» What is required
Repeat the lines below exactly as written, please, from the line with "Abhängigkeit (552, 1682)" to the line with "Szczekanie (321, 1396)", both lines included, and no others.

» Source material
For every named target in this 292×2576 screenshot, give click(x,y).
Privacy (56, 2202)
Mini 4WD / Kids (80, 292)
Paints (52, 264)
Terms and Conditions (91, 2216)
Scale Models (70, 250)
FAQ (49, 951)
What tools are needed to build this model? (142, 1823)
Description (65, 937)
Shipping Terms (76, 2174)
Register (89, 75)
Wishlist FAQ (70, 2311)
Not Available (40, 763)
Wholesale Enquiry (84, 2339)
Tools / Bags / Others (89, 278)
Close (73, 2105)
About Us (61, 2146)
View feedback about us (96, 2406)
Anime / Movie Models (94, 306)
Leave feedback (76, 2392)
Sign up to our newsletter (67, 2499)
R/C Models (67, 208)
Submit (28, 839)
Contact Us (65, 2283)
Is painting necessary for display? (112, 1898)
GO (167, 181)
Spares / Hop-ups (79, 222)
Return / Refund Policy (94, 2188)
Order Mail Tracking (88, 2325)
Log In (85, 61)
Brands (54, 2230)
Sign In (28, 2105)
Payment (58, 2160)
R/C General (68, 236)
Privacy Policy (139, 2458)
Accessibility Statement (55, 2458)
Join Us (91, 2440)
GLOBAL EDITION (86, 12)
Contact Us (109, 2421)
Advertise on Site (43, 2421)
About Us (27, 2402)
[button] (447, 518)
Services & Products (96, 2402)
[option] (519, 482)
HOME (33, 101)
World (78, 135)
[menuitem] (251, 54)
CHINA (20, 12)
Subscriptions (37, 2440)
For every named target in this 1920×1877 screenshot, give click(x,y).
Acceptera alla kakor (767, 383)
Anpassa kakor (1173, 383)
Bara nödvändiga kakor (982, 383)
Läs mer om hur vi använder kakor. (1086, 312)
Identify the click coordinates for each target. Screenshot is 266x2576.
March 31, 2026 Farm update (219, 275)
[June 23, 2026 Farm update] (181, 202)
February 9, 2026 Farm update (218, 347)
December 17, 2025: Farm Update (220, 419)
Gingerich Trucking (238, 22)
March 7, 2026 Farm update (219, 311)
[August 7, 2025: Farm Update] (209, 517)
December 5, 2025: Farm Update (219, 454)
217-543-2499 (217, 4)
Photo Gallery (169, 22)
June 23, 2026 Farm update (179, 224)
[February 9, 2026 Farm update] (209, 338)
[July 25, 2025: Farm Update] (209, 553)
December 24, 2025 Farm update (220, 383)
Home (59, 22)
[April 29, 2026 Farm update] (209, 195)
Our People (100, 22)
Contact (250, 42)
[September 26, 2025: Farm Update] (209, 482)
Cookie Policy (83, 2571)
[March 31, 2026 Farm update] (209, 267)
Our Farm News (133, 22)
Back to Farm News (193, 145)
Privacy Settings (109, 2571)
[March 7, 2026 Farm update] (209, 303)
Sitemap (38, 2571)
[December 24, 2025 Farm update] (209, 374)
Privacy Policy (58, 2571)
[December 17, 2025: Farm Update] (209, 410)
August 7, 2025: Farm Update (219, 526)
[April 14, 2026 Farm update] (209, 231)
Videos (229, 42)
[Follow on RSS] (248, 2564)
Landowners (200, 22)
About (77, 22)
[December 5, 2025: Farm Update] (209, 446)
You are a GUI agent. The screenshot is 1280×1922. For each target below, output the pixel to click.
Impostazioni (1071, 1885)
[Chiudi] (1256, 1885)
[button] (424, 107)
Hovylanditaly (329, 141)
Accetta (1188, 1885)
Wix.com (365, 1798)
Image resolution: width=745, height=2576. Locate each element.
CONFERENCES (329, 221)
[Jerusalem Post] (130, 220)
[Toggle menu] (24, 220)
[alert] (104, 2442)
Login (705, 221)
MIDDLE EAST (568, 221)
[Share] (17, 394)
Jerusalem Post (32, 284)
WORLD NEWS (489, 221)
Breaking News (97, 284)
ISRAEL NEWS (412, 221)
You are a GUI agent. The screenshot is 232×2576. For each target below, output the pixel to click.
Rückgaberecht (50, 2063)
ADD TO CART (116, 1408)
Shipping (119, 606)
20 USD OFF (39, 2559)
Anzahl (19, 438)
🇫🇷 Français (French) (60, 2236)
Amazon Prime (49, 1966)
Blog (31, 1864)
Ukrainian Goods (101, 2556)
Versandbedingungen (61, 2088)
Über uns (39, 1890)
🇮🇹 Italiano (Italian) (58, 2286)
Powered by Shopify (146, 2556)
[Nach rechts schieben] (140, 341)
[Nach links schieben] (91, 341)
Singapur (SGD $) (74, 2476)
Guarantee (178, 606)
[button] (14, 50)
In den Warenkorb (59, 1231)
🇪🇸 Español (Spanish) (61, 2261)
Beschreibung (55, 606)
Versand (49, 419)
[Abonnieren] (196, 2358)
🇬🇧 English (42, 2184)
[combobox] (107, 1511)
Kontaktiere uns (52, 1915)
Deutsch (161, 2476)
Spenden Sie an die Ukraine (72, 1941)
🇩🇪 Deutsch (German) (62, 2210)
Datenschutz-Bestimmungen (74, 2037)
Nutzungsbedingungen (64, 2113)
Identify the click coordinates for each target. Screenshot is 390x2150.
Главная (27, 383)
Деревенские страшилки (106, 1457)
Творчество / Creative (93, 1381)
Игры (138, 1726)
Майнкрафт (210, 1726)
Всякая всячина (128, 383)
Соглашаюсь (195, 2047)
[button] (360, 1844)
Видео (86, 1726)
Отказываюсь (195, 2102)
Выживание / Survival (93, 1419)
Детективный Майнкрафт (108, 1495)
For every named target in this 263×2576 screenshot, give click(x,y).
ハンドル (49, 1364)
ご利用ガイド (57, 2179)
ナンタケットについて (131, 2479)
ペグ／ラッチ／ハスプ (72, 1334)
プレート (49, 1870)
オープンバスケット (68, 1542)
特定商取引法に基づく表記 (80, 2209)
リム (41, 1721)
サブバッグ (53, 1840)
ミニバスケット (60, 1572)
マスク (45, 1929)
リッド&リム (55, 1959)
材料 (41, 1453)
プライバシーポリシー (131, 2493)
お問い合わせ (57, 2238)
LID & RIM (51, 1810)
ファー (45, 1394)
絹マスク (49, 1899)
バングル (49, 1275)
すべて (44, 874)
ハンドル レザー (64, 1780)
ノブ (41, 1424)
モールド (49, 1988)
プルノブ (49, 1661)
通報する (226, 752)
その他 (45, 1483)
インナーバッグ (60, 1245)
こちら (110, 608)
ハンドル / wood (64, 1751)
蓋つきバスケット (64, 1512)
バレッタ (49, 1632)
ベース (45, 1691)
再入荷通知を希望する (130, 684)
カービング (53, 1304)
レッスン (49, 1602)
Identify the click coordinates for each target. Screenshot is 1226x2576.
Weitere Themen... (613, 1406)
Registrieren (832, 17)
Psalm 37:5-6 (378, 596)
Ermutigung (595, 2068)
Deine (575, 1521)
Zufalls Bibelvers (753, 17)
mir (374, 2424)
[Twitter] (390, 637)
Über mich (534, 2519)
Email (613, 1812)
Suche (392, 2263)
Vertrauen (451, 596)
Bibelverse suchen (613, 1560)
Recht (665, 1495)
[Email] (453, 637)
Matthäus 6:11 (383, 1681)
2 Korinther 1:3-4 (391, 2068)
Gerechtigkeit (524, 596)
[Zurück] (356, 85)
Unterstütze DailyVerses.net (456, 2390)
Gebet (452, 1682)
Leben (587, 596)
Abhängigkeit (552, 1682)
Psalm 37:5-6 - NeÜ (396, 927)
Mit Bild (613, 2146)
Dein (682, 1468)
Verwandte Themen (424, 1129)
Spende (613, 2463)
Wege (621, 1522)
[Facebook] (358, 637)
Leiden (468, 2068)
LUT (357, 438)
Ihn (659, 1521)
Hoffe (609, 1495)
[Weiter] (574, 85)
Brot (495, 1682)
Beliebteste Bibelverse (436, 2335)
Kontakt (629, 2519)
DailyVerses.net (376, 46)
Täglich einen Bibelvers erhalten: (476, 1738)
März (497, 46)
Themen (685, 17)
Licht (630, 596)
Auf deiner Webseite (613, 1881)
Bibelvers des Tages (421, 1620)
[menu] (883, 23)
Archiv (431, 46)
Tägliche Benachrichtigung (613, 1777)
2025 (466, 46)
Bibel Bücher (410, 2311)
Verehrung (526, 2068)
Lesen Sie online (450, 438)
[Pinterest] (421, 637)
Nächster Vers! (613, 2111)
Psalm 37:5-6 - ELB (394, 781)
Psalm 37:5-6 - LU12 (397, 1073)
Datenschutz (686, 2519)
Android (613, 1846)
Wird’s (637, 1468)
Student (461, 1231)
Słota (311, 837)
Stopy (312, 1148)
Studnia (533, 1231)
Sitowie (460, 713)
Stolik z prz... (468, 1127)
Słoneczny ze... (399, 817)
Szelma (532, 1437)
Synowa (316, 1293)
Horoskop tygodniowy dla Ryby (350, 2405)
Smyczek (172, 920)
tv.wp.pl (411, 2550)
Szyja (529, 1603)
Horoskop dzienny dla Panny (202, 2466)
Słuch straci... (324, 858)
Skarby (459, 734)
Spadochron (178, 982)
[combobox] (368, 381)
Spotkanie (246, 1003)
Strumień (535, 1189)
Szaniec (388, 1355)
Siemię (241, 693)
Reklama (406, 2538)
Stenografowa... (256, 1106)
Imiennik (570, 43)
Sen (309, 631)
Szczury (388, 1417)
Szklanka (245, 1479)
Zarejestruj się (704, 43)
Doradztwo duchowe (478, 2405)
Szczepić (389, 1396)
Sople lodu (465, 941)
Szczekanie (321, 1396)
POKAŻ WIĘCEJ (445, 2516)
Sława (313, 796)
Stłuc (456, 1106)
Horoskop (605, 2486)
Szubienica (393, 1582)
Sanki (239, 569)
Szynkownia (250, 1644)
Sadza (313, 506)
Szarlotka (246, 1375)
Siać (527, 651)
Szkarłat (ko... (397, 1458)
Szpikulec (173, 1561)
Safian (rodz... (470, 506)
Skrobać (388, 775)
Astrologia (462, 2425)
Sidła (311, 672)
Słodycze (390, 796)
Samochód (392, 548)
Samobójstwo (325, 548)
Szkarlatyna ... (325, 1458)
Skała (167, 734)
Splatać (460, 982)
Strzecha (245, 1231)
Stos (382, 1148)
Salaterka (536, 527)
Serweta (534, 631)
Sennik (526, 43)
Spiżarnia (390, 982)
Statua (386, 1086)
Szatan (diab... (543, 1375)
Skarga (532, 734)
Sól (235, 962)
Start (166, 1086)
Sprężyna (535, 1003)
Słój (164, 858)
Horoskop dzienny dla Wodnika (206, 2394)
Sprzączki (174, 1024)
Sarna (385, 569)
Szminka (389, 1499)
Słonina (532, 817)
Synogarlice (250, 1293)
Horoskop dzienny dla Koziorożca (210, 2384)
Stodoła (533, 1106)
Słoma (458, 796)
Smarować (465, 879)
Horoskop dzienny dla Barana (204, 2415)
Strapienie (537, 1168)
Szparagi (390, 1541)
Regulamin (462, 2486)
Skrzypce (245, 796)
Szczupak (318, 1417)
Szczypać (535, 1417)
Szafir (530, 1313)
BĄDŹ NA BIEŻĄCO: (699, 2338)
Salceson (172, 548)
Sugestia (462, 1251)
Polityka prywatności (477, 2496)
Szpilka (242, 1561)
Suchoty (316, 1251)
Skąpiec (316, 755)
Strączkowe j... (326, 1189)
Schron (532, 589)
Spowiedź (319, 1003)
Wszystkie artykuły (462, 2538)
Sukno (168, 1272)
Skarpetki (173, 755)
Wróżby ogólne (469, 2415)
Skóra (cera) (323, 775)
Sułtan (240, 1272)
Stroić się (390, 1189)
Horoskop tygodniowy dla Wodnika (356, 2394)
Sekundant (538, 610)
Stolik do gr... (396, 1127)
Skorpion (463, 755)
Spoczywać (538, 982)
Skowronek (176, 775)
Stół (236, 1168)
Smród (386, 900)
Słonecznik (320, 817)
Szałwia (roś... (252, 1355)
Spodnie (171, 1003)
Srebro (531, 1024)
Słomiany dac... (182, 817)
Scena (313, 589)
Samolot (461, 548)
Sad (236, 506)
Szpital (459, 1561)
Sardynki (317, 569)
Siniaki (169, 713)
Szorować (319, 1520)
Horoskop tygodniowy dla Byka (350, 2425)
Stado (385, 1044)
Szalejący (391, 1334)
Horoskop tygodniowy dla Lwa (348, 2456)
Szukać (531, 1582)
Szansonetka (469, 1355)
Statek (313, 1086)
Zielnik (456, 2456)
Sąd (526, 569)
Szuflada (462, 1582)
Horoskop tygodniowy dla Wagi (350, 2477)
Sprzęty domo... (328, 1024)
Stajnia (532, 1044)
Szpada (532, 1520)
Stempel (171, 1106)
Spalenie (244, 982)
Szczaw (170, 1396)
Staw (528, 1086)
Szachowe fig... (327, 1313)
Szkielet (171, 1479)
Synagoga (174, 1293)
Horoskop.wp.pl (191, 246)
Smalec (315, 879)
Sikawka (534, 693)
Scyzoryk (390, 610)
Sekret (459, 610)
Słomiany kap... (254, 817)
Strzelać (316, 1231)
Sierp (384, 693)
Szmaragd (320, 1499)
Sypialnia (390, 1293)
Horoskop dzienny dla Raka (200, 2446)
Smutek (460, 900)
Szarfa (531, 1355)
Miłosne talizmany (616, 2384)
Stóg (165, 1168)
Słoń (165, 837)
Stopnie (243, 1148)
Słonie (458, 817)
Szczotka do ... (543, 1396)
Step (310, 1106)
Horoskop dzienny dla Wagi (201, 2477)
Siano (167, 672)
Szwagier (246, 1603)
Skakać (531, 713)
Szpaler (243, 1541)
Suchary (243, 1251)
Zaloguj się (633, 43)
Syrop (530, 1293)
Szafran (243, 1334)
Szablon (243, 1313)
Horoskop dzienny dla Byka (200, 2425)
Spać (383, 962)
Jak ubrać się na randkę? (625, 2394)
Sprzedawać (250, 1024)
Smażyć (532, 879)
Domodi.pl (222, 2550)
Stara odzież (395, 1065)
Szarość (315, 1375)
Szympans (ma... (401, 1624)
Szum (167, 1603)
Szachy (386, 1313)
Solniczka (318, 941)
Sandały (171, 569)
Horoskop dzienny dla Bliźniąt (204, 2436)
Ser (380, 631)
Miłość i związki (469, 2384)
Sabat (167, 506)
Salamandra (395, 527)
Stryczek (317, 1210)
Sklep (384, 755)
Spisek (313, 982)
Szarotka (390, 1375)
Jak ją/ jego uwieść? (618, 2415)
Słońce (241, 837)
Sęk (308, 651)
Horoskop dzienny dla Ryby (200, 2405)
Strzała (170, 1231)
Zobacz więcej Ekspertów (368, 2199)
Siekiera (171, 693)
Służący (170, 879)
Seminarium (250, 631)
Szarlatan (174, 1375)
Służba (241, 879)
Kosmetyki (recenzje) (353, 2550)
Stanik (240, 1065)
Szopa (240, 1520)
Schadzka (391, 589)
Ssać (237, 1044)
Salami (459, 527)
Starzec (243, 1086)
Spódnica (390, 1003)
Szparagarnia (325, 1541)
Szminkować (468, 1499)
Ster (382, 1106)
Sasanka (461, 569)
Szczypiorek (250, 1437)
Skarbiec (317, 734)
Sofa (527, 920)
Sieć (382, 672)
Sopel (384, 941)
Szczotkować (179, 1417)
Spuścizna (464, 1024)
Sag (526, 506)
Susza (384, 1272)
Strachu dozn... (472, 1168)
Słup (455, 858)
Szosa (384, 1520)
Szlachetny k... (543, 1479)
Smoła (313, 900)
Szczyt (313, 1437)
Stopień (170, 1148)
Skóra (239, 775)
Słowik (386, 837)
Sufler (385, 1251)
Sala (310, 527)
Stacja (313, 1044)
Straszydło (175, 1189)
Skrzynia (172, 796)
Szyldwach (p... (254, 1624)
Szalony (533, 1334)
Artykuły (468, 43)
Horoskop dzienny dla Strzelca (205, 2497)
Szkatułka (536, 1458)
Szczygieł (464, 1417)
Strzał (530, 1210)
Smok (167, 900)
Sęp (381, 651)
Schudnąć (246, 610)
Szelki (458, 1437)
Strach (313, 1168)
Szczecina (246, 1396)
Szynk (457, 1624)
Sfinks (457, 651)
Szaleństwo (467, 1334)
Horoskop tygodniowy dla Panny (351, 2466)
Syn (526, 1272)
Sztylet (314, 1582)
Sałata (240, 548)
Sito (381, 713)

» Result of the task
Abhängigkeit (552, 1682)
Psalm 37:5-6 - NeÜ (396, 927)
Mit Bild (613, 2146)
Dein (682, 1468)
Verwandte Themen (424, 1129)
Spende (613, 2463)
Wege (621, 1522)
[Facebook] (358, 637)
Leiden (468, 2068)
LUT (357, 438)
Ihn (659, 1521)
Hoffe (609, 1495)
[Weiter] (574, 85)
Brot (495, 1682)
Beliebteste Bibelverse (436, 2335)
Kontakt (629, 2519)
DailyVerses.net (376, 46)
Täglich einen Bibelvers erhalten: (476, 1738)
März (497, 46)
Themen (685, 17)
Licht (630, 596)
Auf deiner Webseite (613, 1881)
Bibelvers des Tages (421, 1620)
[menu] (883, 23)
Archiv (431, 46)
Tägliche Benachrichtigung (613, 1777)
2025 (466, 46)
Bibel Bücher (410, 2311)
Verehrung (526, 2068)
Lesen Sie online (450, 438)
[Pinterest] (421, 637)
Nächster Vers! (613, 2111)
Psalm 37:5-6 - ELB (394, 781)
Psalm 37:5-6 - LU12 (397, 1073)
Datenschutz (686, 2519)
Android (613, 1846)
Wird’s (637, 1468)
Student (461, 1231)
Słota (311, 837)
Stopy (312, 1148)
Studnia (533, 1231)
Sitowie (460, 713)
Stolik z prz... (468, 1127)
Słoneczny ze... (399, 817)
Szelma (532, 1437)
Synowa (316, 1293)
Horoskop tygodniowy dla Ryby (350, 2405)
Smyczek (172, 920)
tv.wp.pl (411, 2550)
Szyja (529, 1603)
Horoskop dzienny dla Panny (202, 2466)
Słuch straci... (324, 858)
Skarby (459, 734)
Spadochron (178, 982)
[combobox] (368, 381)
Spotkanie (246, 1003)
Strumień (535, 1189)
Szaniec (388, 1355)
Siemię (241, 693)
Reklama (406, 2538)
Stenografowa... (256, 1106)
Imiennik (570, 43)
Sen (309, 631)
Szczury (388, 1417)
Szklanka (245, 1479)
Zarejestruj się (704, 43)
Doradztwo duchowe (478, 2405)
Szczepić (389, 1396)
Sople lodu (465, 941)
Szczekanie (321, 1396)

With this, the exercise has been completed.